* What is being asked
The records below are to be returned exactly as written, minus their pictures.

(Beginning of Provided records)

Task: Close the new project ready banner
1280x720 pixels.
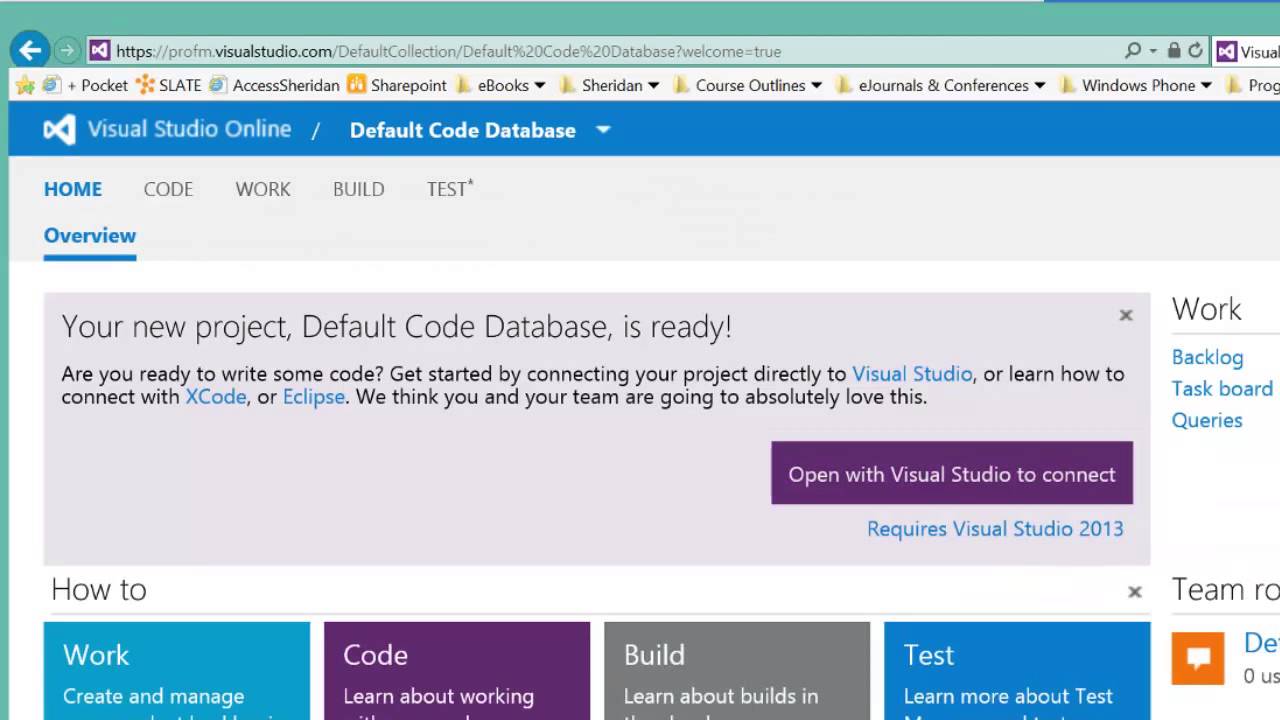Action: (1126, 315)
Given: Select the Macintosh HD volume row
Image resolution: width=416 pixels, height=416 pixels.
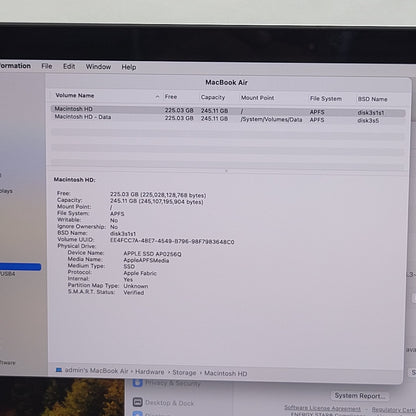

(End of Provided records)

* Solved exercise
Task: Close the new project ready banner
1280x720 pixels.
Action: (1126, 315)
Given: Select the Macintosh HD volume row
Image resolution: width=416 pixels, height=416 pixels.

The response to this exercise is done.